Historical Ties and Strategic Focus

The Chernihiv region, severely affected by Russian bombings at the onset of the conflict, holds significant historical connections with France, particularly through long-standing Franco-Ukrainian technical cooperation initiatives. These ties were reaffirmed and strengthened during the Lugano conference, where France pledged its support for Ukraine’s recovery efforts, highlighting the Chernihiv region as a focal point for its reconstruction and aid efforts.

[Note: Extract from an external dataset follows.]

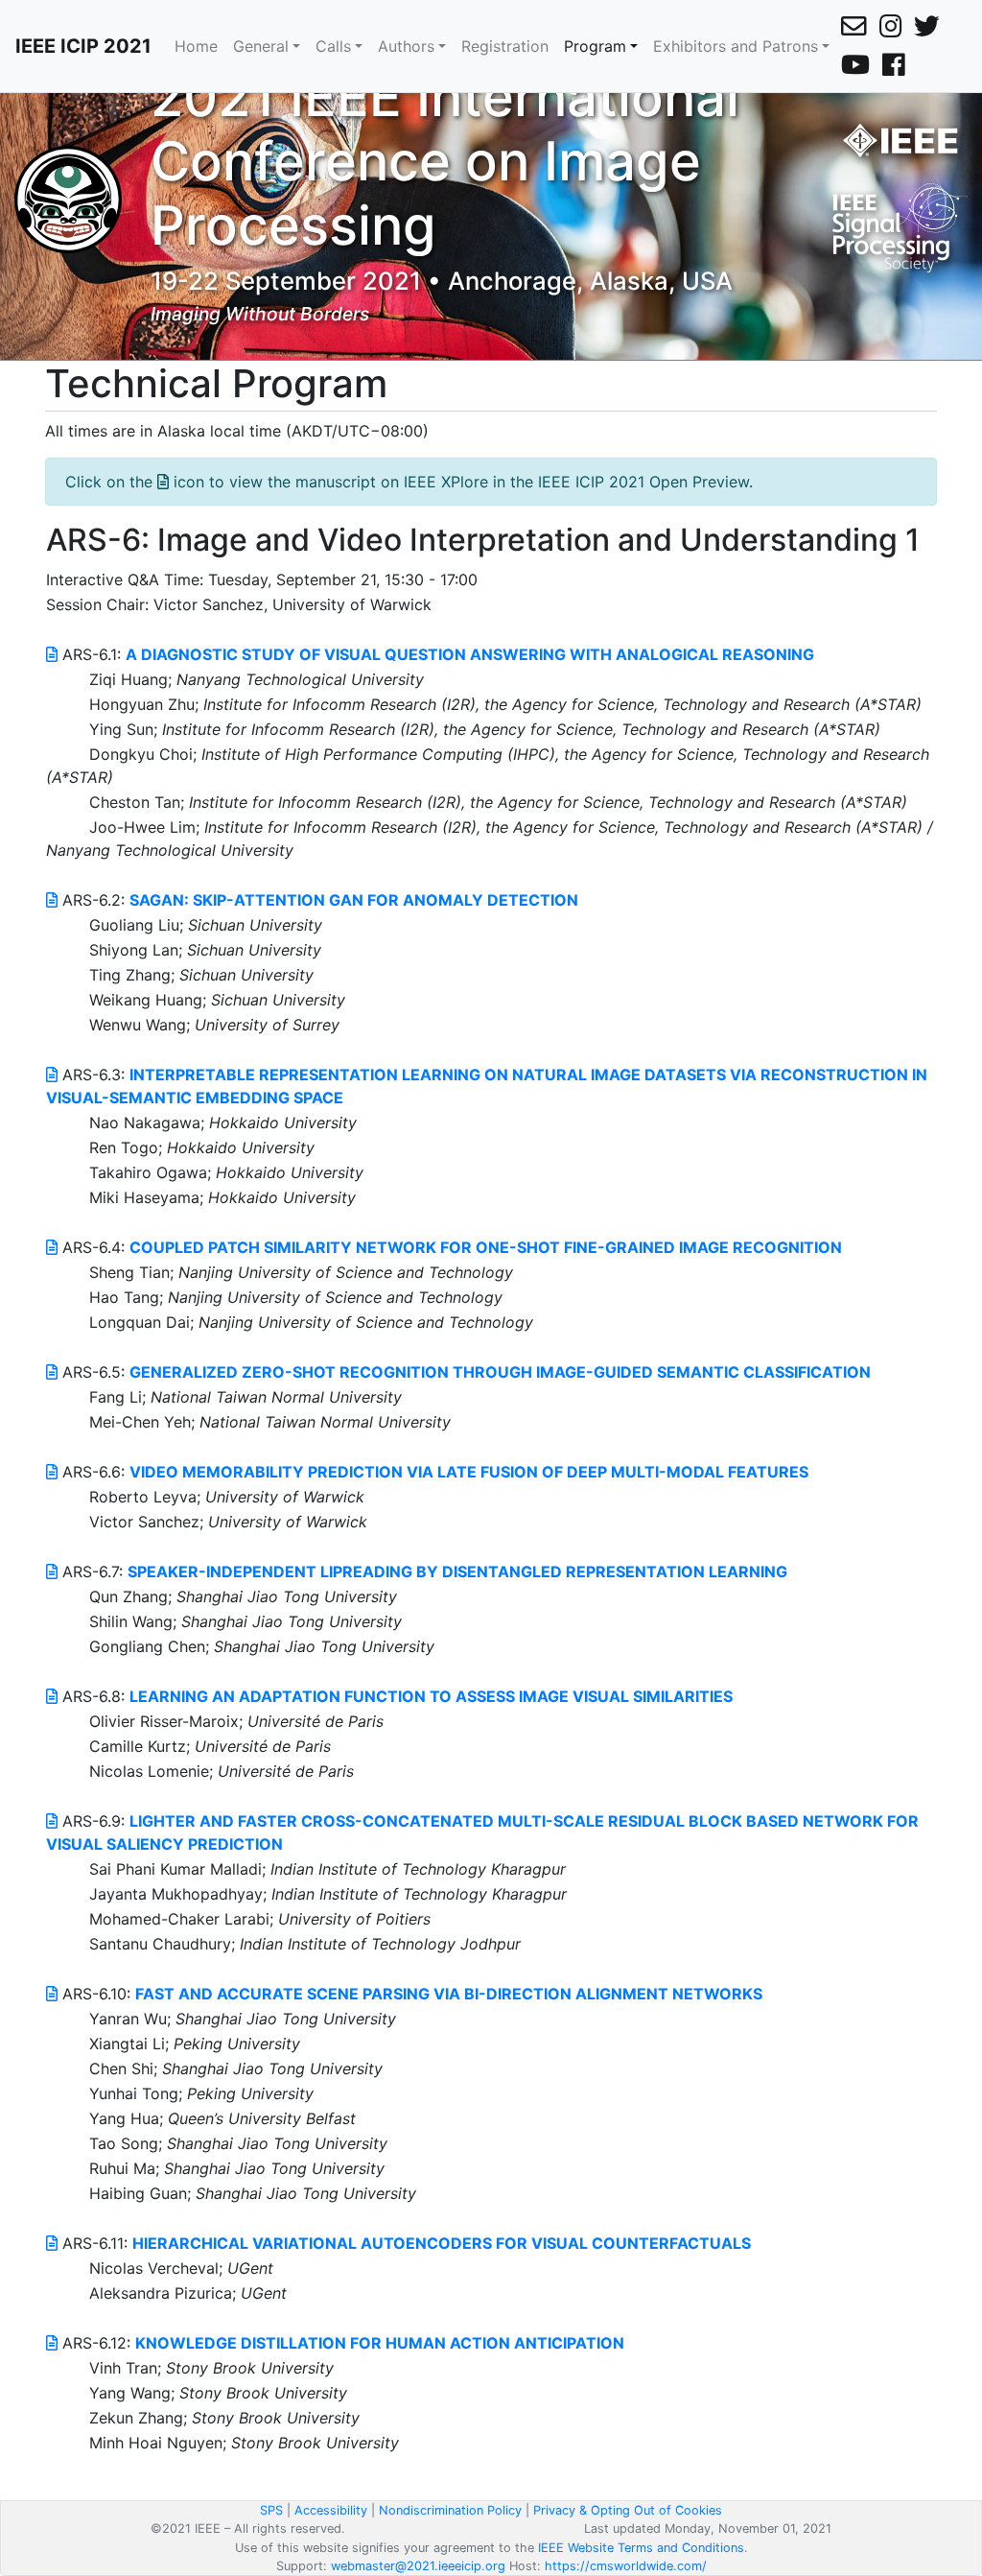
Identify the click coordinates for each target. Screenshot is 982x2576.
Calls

Chernihiv: A Microcosm of Ukrainian Challenges

Chernihiv represents a microcosm of the broader challenges faced by Ukraine—encompassing the immediate needs of war recovery and the longer-term objectives of governance reform and territorial development. Between 2015 and 2020, Ukraine made commendable strides in decentralization and regional governance reform. However, the war has necessitated a reevaluation and adaptation of these initiatives, particularly in the Chernihiv region. The strategic documents guiding regional and local development, crafted for the 2021-2027 period, now require urgent revision to address the war’s aftermath and to prioritize reconstruction, especially in critical infrastructure sectors.

The mAIDan Programme’s Strategic Pillars in Chernihiv

The “Support to the authorities in Chernihiv’s Region ( in particular in the following 6 hromadas and 1 rayon: Ichnia, Oster, Nova Basan, Novyi Bilous, Pryluky, Semenivka and Novgorod Severskiy rayon)  for reconstruction and decentralization” project, under the mAIDan programme, is structured around three strategic pillars:

  • Reform: This pillar aims to align regional and local strategic documents with the national guidelines, adapting them to the current context of recovery and reconstruction. This adjustment process is crucial to ensure that governance structures at all levels effectively support Chernihiv’s recovery and long-term development needs.
  • Capacity Building: Focusing on mobility, agriculture, culture and heritage, and innovation, this pillar seeks to enhance the administrative and operational capacities of local and regional authorities. The approach is tailored, with each hromada receiving support in one or two priority sectors based on local needs. The foundation of this support will be comprehensive diagnostics and feasibility studies, establishing a robust groundwork for subsequent developmental projects.
  • Reconstruction: The third pillar aims to foster a collaborative partnership between French municipalities and Ukrainian local authorities in Chernihiv, facilitating a peer-to-peer exchange of knowledge and governance practices. This collaboration will not only involve dialogue but also material support through equipment purchases or subsidies, thereby directly contributing to the region’s physical rebuilding and administrative rejuvenation.

Impact and Implications

The focused efforts in the Chernihiv region, through the mAIDan programme, are expected to yield significant outcomes. These include the successful adaptation of governance frameworks to post-war realities, enhanced regional administrative capacities, and tangible progress in reconstruction and development. Furthermore, the peer-to-peer partnerships with French municipalities are anticipated to infuse local governance in Chernihiv with innovative practices and experiences, aiding the broader decentralization and modernization agenda of Ukraine.

France’s dedicated support for Chernihiv through the mAIDan programme is a testament to the enduring partnership between France and Ukraine. It underscores a shared commitment to rebuilding and reshaping the region’s future in the face of adversity. By focusing on reform, capacity building, and reconstruction, the initiative not only addresses immediate needs but also lays a foundation for sustainable development and governance in Chernihiv, reflecting a model of cooperation that could inspire similar endeavors in other parts of Ukraine and beyond.